Show every line of the records below that contains the string "size", treating uppercase and lowercase letters as distinct.
◇ ◇ ◇
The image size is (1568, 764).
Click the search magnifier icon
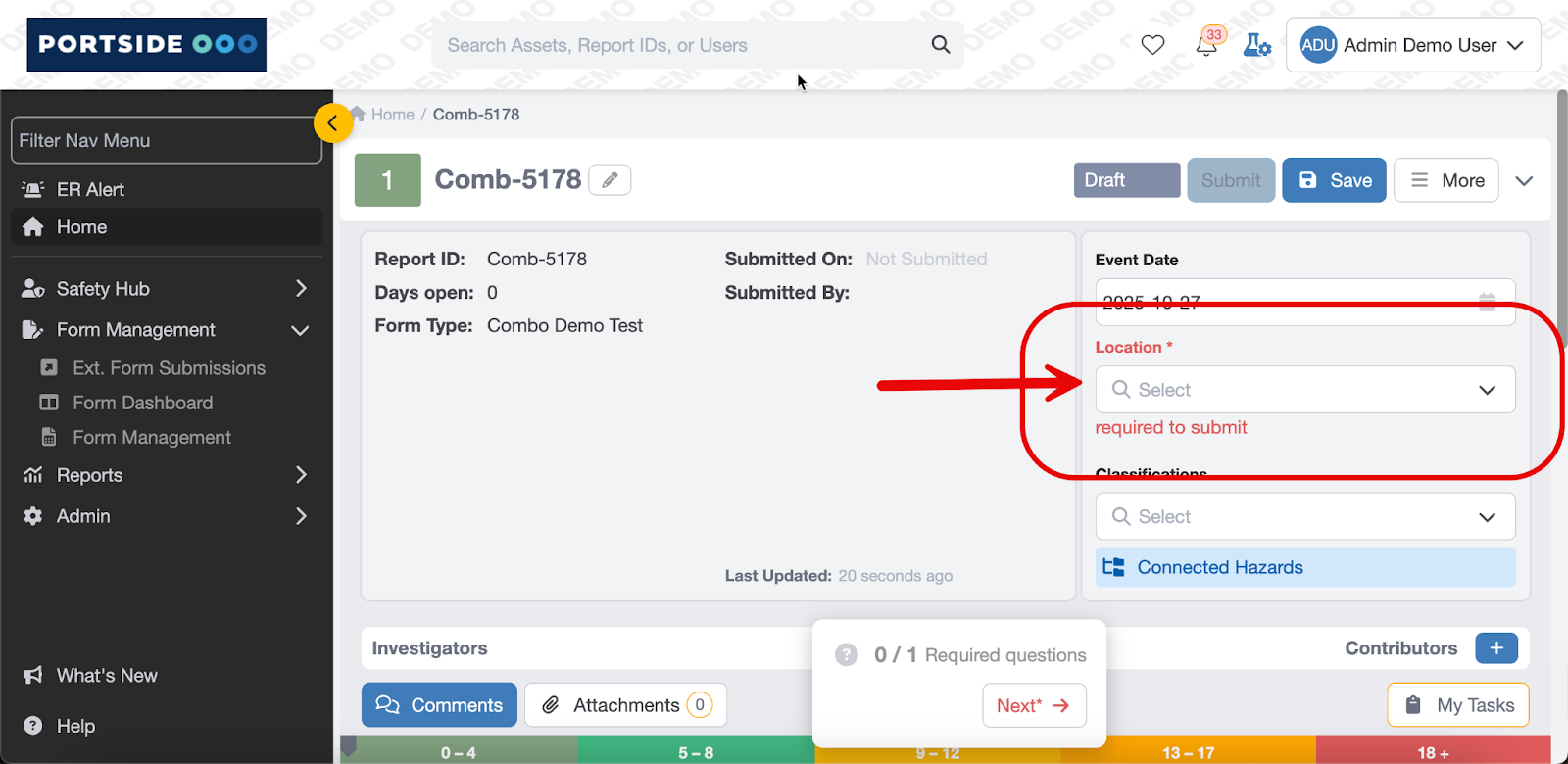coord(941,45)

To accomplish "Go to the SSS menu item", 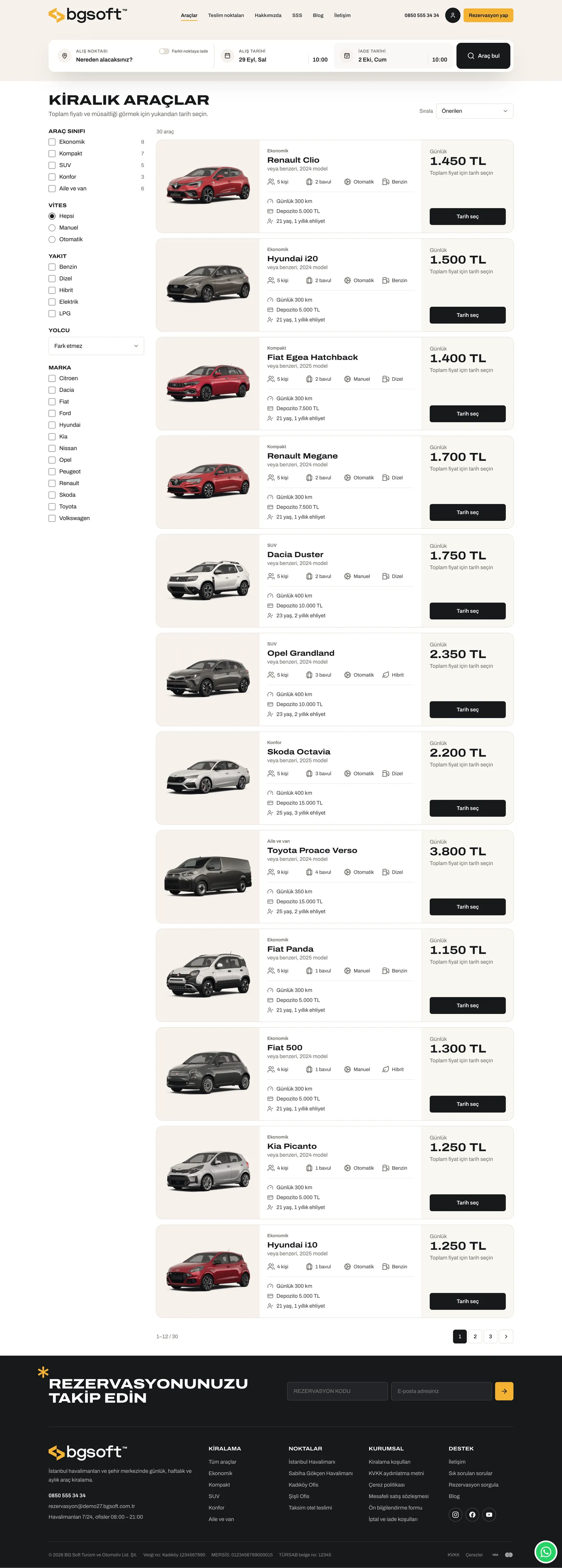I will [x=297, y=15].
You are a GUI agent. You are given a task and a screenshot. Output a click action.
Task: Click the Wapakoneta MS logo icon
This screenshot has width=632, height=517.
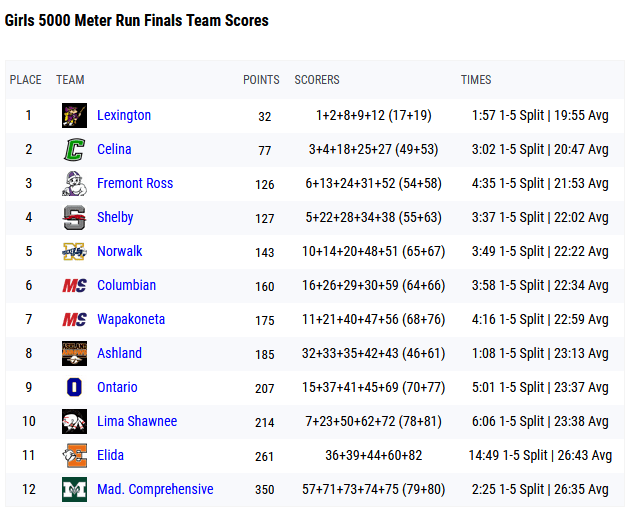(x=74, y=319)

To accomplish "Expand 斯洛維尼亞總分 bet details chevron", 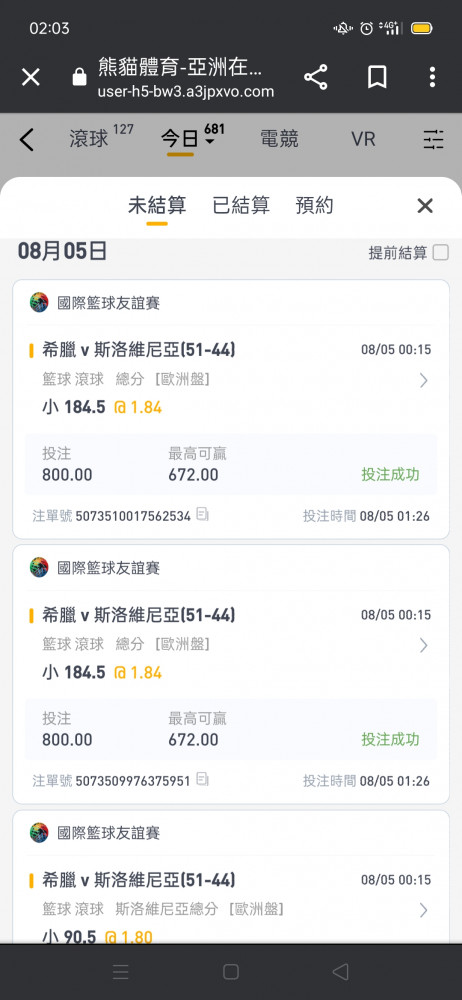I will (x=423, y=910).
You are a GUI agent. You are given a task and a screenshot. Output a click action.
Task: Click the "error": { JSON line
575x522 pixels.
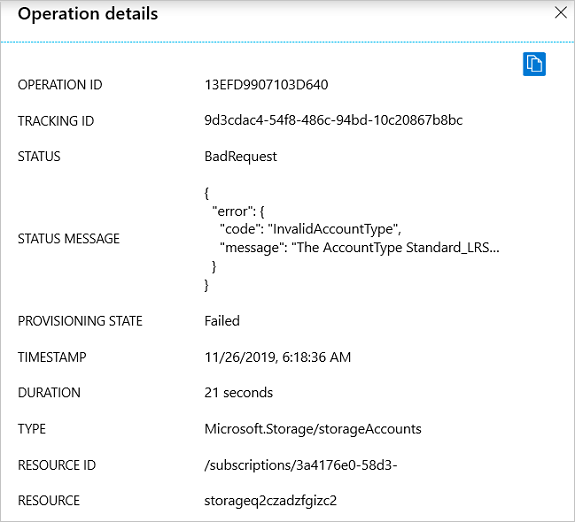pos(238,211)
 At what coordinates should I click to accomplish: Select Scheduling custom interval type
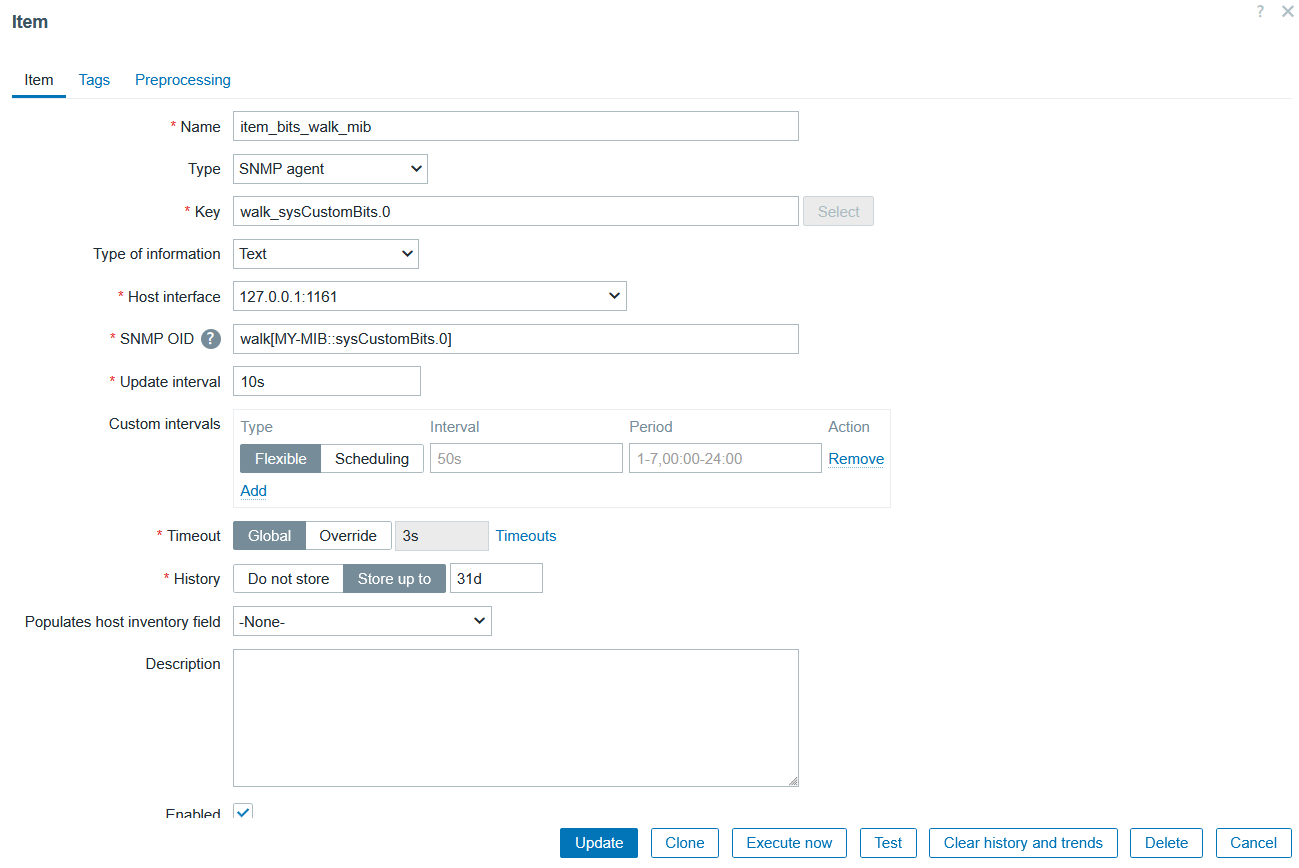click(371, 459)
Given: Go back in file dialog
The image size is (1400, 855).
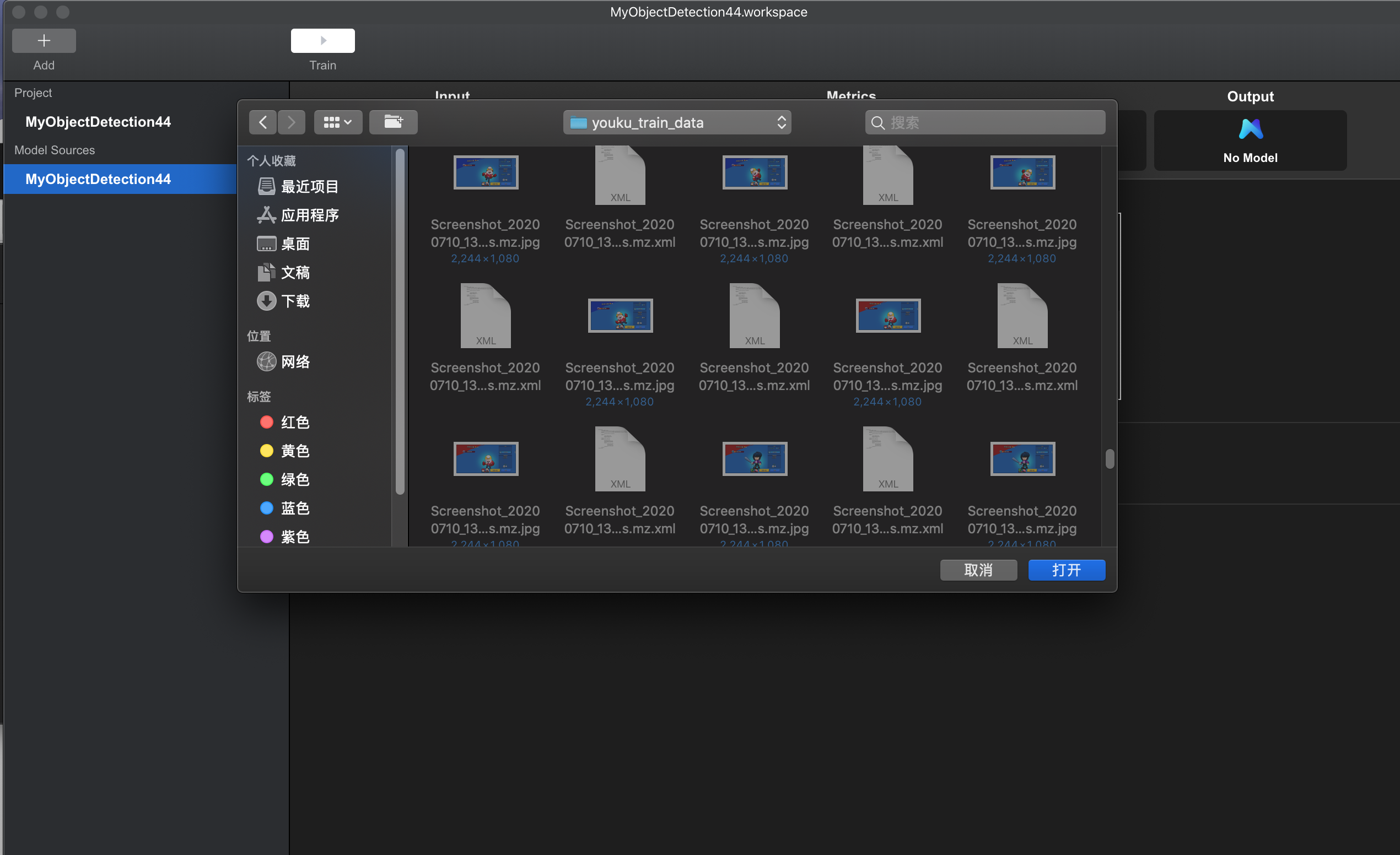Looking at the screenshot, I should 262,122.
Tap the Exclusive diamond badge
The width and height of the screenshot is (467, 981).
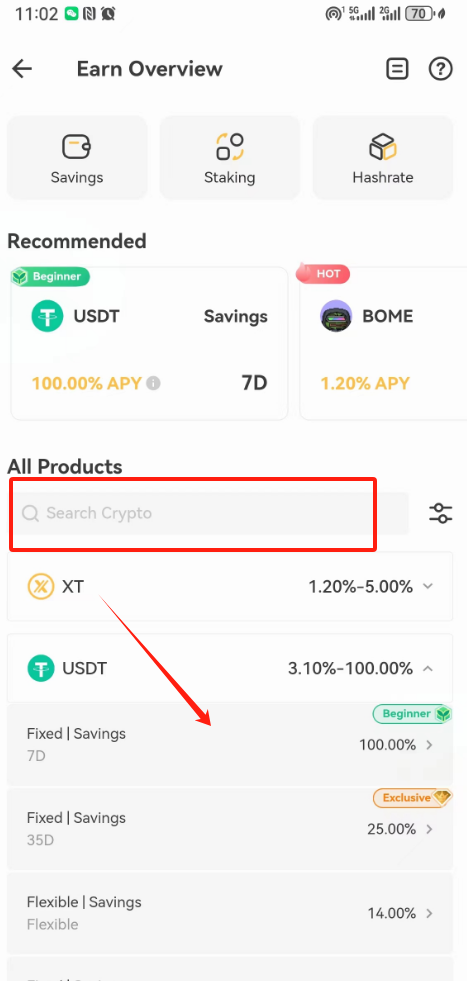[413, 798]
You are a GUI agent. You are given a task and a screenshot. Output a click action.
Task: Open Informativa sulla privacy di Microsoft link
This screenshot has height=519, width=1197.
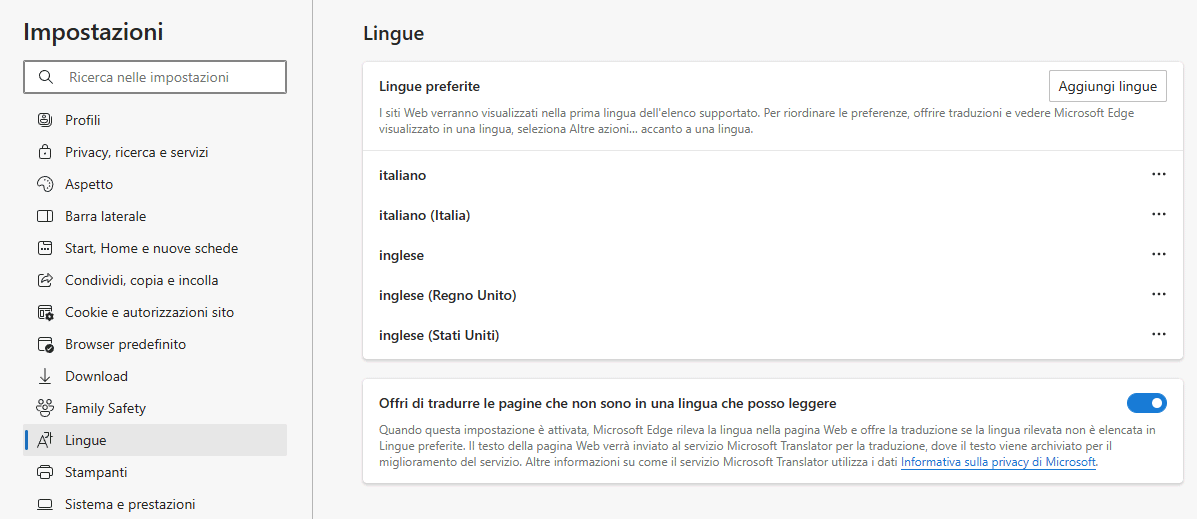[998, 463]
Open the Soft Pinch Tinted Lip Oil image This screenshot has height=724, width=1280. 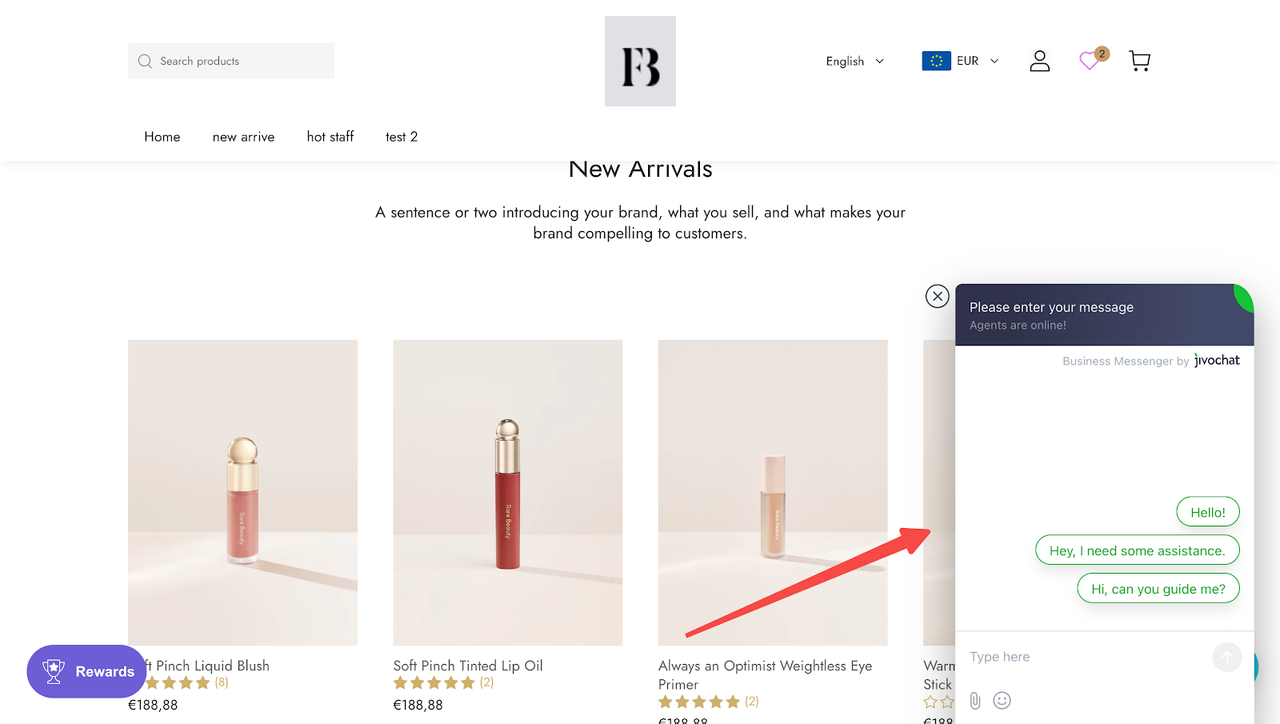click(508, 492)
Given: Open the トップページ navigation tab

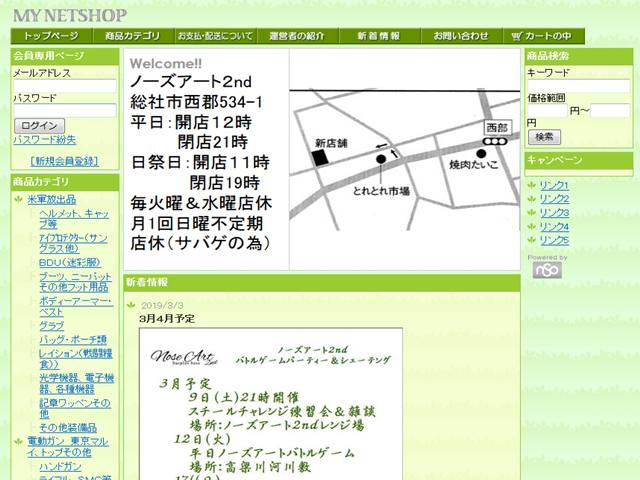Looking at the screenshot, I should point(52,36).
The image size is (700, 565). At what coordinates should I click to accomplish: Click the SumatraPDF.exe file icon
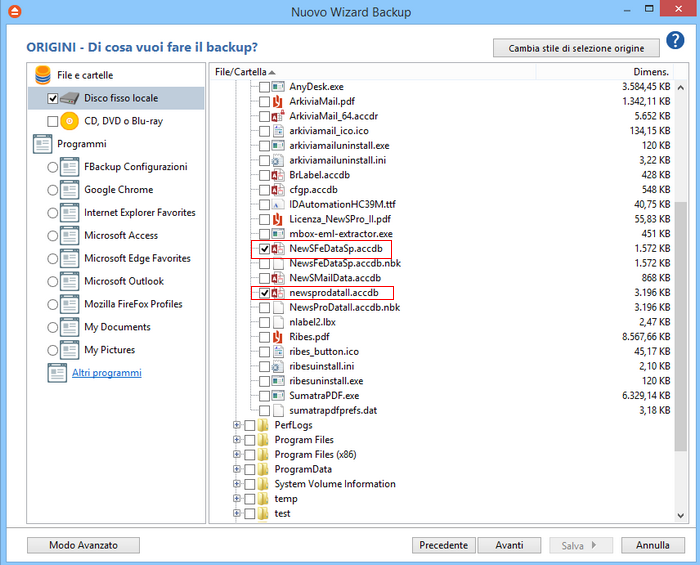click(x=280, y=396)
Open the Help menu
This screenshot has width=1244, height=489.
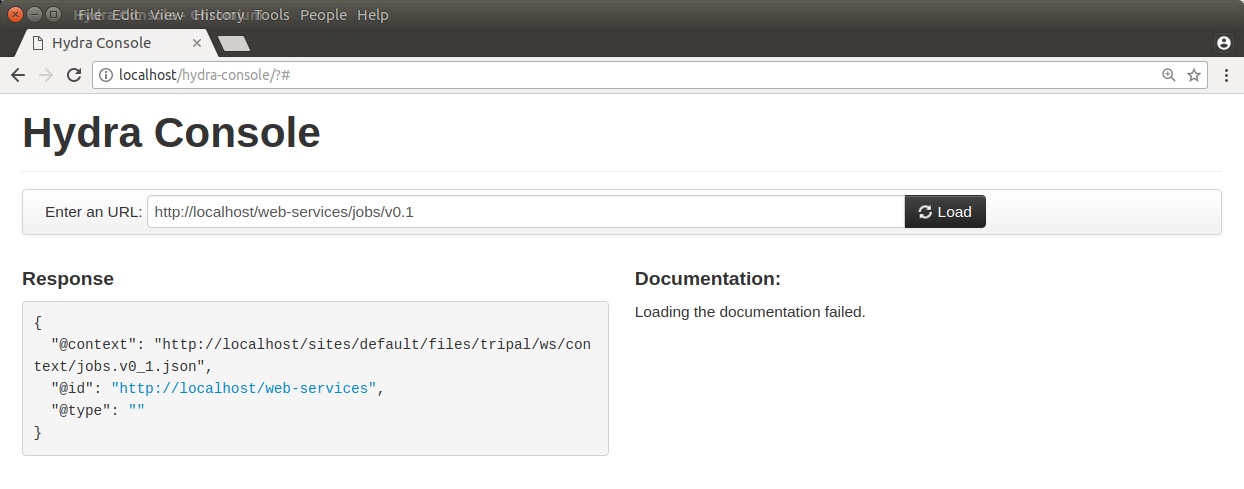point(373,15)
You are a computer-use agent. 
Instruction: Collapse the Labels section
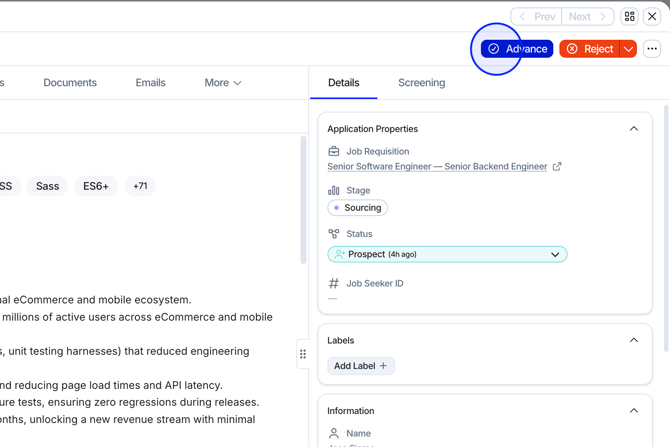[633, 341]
◇ ◇ ◇
Answer for this exercise:
The image size is (1568, 764).
The image size is (1400, 855).
The image size is (700, 565). At what coordinates should I click to accomplish: Click the SumatraPDF.exe file icon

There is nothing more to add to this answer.